Interface element records:
+++
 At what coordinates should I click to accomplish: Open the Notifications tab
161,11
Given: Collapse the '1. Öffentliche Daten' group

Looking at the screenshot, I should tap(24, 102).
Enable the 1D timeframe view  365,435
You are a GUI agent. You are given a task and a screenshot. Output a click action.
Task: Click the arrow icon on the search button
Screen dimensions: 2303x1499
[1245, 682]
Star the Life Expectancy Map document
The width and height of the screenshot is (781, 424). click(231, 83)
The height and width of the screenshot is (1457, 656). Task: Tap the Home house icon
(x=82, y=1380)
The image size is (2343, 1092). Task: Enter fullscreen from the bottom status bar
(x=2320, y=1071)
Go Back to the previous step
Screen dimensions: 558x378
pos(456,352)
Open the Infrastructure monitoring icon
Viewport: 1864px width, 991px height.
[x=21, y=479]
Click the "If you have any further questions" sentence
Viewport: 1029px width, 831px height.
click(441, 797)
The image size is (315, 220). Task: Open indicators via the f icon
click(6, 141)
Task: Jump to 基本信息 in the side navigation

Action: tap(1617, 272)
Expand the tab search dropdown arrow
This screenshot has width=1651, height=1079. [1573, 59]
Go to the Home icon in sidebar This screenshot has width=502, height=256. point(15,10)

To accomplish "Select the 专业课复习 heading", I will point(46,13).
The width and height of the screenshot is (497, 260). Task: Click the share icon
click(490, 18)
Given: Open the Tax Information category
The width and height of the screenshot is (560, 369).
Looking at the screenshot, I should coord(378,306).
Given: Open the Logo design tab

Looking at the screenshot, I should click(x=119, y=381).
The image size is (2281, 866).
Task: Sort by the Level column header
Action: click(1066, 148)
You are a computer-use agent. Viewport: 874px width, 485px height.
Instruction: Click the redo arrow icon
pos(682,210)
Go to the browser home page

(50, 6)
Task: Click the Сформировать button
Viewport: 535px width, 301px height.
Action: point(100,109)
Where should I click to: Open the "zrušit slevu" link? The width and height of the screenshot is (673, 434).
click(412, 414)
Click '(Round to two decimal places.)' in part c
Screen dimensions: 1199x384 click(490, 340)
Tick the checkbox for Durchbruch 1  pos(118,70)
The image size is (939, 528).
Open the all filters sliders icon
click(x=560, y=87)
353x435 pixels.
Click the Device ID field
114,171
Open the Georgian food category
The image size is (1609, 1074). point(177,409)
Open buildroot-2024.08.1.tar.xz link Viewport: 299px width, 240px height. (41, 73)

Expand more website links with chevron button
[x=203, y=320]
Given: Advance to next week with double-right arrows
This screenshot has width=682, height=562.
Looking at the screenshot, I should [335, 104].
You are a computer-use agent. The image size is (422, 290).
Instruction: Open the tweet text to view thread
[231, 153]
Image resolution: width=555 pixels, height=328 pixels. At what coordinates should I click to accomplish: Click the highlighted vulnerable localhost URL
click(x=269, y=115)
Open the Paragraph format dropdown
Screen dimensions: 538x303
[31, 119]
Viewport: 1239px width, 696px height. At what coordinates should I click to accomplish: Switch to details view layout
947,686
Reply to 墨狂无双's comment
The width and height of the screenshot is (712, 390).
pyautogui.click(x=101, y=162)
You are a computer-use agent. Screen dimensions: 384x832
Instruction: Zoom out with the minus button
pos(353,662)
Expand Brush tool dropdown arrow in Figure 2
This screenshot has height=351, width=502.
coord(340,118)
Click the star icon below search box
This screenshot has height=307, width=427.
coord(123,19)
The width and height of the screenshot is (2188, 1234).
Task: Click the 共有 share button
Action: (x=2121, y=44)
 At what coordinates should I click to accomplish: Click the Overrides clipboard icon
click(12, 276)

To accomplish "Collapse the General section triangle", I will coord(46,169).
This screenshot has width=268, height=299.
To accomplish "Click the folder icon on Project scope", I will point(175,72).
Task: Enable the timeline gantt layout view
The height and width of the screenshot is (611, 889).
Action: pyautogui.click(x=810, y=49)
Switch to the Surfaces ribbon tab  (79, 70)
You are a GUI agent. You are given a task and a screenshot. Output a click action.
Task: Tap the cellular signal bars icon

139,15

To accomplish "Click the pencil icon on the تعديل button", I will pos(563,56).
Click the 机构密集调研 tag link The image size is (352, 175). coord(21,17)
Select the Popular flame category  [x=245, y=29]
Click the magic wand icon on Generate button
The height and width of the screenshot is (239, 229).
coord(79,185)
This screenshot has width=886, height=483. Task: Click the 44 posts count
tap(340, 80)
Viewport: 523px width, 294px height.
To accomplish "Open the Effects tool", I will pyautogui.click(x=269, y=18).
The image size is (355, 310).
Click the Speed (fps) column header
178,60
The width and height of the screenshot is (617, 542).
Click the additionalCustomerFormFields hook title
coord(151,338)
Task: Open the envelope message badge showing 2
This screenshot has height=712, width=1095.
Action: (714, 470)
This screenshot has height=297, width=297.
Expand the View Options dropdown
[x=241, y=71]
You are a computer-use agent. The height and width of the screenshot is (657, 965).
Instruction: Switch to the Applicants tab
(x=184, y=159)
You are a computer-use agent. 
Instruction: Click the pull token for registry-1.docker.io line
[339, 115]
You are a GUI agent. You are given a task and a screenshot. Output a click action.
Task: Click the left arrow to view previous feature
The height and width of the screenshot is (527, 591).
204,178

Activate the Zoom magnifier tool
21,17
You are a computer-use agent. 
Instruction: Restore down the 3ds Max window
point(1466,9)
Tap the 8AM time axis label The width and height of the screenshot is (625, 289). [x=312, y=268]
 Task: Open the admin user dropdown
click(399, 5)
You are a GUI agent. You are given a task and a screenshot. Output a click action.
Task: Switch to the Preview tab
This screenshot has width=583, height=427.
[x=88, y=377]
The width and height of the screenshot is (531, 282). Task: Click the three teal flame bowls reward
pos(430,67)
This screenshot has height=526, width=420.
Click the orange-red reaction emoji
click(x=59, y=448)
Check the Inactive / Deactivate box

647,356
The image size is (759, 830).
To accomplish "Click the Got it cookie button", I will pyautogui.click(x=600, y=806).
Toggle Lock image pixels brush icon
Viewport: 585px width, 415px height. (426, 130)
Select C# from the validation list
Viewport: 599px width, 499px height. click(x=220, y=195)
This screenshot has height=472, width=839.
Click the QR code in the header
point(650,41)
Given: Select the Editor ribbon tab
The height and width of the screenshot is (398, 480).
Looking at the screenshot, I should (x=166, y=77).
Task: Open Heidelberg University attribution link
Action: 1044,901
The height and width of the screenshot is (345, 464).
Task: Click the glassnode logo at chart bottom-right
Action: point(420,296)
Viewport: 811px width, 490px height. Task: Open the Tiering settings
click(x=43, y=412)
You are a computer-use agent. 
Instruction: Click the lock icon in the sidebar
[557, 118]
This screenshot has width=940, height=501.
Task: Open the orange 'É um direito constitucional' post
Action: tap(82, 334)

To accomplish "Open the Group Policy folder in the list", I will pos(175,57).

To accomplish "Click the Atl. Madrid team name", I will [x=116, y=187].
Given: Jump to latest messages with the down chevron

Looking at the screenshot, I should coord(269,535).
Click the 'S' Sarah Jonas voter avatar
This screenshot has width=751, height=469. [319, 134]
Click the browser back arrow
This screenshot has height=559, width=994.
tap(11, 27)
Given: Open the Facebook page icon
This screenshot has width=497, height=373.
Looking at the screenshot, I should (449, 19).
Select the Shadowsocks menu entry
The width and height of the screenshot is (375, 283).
+++
[Work to complete]
Update the listing so that every "Instruction" reads "Directive", changing nothing else.

[Result]
 At what coordinates should I click to accomplish: Open the Notifications tab
161,11
Given: Collapse the '1. Öffentliche Daten' group

Looking at the screenshot, I should tap(24, 102).
Enable the 1D timeframe view  365,435
You are a GUI agent. You are given a task and a screenshot. Output a click action.
Task: Click the arrow icon on the search button
Screen dimensions: 2303x1499
[1245, 682]
Star the Life Expectancy Map document
The width and height of the screenshot is (781, 424). click(231, 83)
The height and width of the screenshot is (1457, 656). Task: Tap the Home house icon
(x=82, y=1380)
The image size is (2343, 1092). Task: Enter fullscreen from the bottom status bar
(x=2320, y=1071)
Go Back to the previous step
Screen dimensions: 558x378
pos(456,352)
Open the Infrastructure monitoring icon
Viewport: 1864px width, 991px height.
[x=21, y=479]
Click the "If you have any further questions" sentence
Viewport: 1029px width, 831px height.
click(441, 797)
The image size is (315, 220). Task: Open indicators via the f icon
click(6, 141)
Task: Jump to 基本信息 in the side navigation

Action: tap(1617, 272)
Expand the tab search dropdown arrow
This screenshot has width=1651, height=1079. [1573, 59]
Go to the Home icon in sidebar This screenshot has width=502, height=256. point(15,10)

To accomplish "Select the 专业课复习 heading", I will point(46,13).
The width and height of the screenshot is (497, 260). Task: Click the share icon
click(490, 18)
Given: Open the Tax Information category
The width and height of the screenshot is (560, 369).
Looking at the screenshot, I should coord(378,306).
Given: Open the Logo design tab

Looking at the screenshot, I should click(x=119, y=381).
The image size is (2281, 866).
Task: Sort by the Level column header
Action: click(1066, 148)
You are a computer-use agent. Viewport: 874px width, 485px height.
Directive: Click the redo arrow icon
pos(682,210)
Go to the browser home page

(50, 6)
Task: Click the Сформировать button
Viewport: 535px width, 301px height.
Action: point(100,109)
Where should I click to: Open the "zrušit slevu" link? The width and height of the screenshot is (673, 434).
click(412, 414)
Click '(Round to two decimal places.)' in part c
Screen dimensions: 1199x384 click(490, 340)
Tick the checkbox for Durchbruch 1  pos(118,70)
The image size is (939, 528).
Open the all filters sliders icon
click(x=560, y=87)
353x435 pixels.
Click the Device ID field
114,171
Open the Georgian food category
The image size is (1609, 1074). point(177,409)
Open buildroot-2024.08.1.tar.xz link Viewport: 299px width, 240px height. (41, 73)

Expand more website links with chevron button
[x=203, y=320]
Given: Advance to next week with double-right arrows
This screenshot has width=682, height=562.
Looking at the screenshot, I should [335, 104].
You are a computer-use agent. The image size is (422, 290).
Directive: Open the tweet text to view thread
[231, 153]
Image resolution: width=555 pixels, height=328 pixels. At what coordinates should I click to accomplish: Click the highlighted vulnerable localhost URL
click(x=269, y=115)
Open the Paragraph format dropdown
Screen dimensions: 538x303
[31, 119]
Viewport: 1239px width, 696px height. At what coordinates should I click to accomplish: Switch to details view layout
947,686
Reply to 墨狂无双's comment
The width and height of the screenshot is (712, 390).
pyautogui.click(x=101, y=162)
You are a computer-use agent. Screen dimensions: 384x832
Directive: Zoom out with the minus button
pos(353,662)
Expand Brush tool dropdown arrow in Figure 2
This screenshot has height=351, width=502.
coord(340,118)
Click the star icon below search box
This screenshot has height=307, width=427.
coord(123,19)
The width and height of the screenshot is (2188, 1234).
Task: Click the 共有 share button
Action: (x=2121, y=44)
 At what coordinates should I click to accomplish: Click the Overrides clipboard icon
click(12, 276)

To accomplish "Collapse the General section triangle", I will coord(46,169).
This screenshot has width=268, height=299.
To accomplish "Click the folder icon on Project scope", I will point(175,72).
Task: Enable the timeline gantt layout view
The height and width of the screenshot is (611, 889).
Action: pyautogui.click(x=810, y=49)
Switch to the Surfaces ribbon tab  (79, 70)
You are a GUI agent. You are given a task and a screenshot. Output a click action.
Task: Tap the cellular signal bars icon

139,15

To accomplish "Click the pencil icon on the تعديل button", I will pos(563,56).
Click the 机构密集调研 tag link The image size is (352, 175). coord(21,17)
Select the Popular flame category  [x=245, y=29]
Click the magic wand icon on Generate button
The height and width of the screenshot is (239, 229).
coord(79,185)
This screenshot has width=886, height=483. Task: Click the 44 posts count
tap(340, 80)
Viewport: 523px width, 294px height.
To accomplish "Open the Effects tool", I will pyautogui.click(x=269, y=18).
The image size is (355, 310).
Click the Speed (fps) column header
178,60
The width and height of the screenshot is (617, 542).
Click the additionalCustomerFormFields hook title
coord(151,338)
Task: Open the envelope message badge showing 2
This screenshot has height=712, width=1095.
Action: (714, 470)
This screenshot has height=297, width=297.
Expand the View Options dropdown
[x=241, y=71]
You are a computer-use agent. The height and width of the screenshot is (657, 965).
Directive: Switch to the Applicants tab
(x=184, y=159)
You are a computer-use agent. 
Directive: Click the pull token for registry-1.docker.io line
[339, 115]
You are a GUI agent. You are given a task and a screenshot. Output a click action.
Task: Click the left arrow to view previous feature
The height and width of the screenshot is (527, 591).
204,178

Activate the Zoom magnifier tool
21,17
You are a computer-use agent. 
Directive: Restore down the 3ds Max window
point(1466,9)
Tap the 8AM time axis label The width and height of the screenshot is (625, 289). [x=312, y=268]
 Task: Open the admin user dropdown
click(399, 5)
You are a GUI agent. You are given a task and a screenshot. Output a click action.
Task: Switch to the Preview tab
This screenshot has width=583, height=427.
[x=88, y=377]
The width and height of the screenshot is (531, 282). Task: Click the three teal flame bowls reward
pos(430,67)
This screenshot has height=526, width=420.
Click the orange-red reaction emoji
click(x=59, y=448)
Check the Inactive / Deactivate box

647,356
The image size is (759, 830).
To accomplish "Click the Got it cookie button", I will pyautogui.click(x=600, y=806).
Toggle Lock image pixels brush icon
Viewport: 585px width, 415px height. (426, 130)
Select C# from the validation list
Viewport: 599px width, 499px height. click(x=220, y=195)
This screenshot has height=472, width=839.
Click the QR code in the header
point(650,41)
Given: Select the Editor ribbon tab
The height and width of the screenshot is (398, 480).
Looking at the screenshot, I should (x=166, y=77).
Task: Open Heidelberg University attribution link
Action: 1044,901
The height and width of the screenshot is (345, 464).
Task: Click the glassnode logo at chart bottom-right
Action: point(420,296)
Viewport: 811px width, 490px height. Task: Open the Tiering settings
click(x=43, y=412)
You are a computer-use agent. 
Directive: Click the lock icon in the sidebar
[557, 118]
This screenshot has width=940, height=501.
Task: Open the orange 'É um direito constitucional' post
Action: tap(82, 334)

To accomplish "Open the Group Policy folder in the list", I will pos(175,57).

To accomplish "Click the Atl. Madrid team name", I will [x=116, y=187].
Given: Jump to latest messages with the down chevron

Looking at the screenshot, I should coord(269,535).
Click the 'S' Sarah Jonas voter avatar
This screenshot has width=751, height=469. [319, 134]
Click the browser back arrow
This screenshot has height=559, width=994.
tap(11, 27)
Given: Open the Facebook page icon
This screenshot has width=497, height=373.
Looking at the screenshot, I should (449, 19).
Select the Shadowsocks menu entry
The width and height of the screenshot is (375, 283).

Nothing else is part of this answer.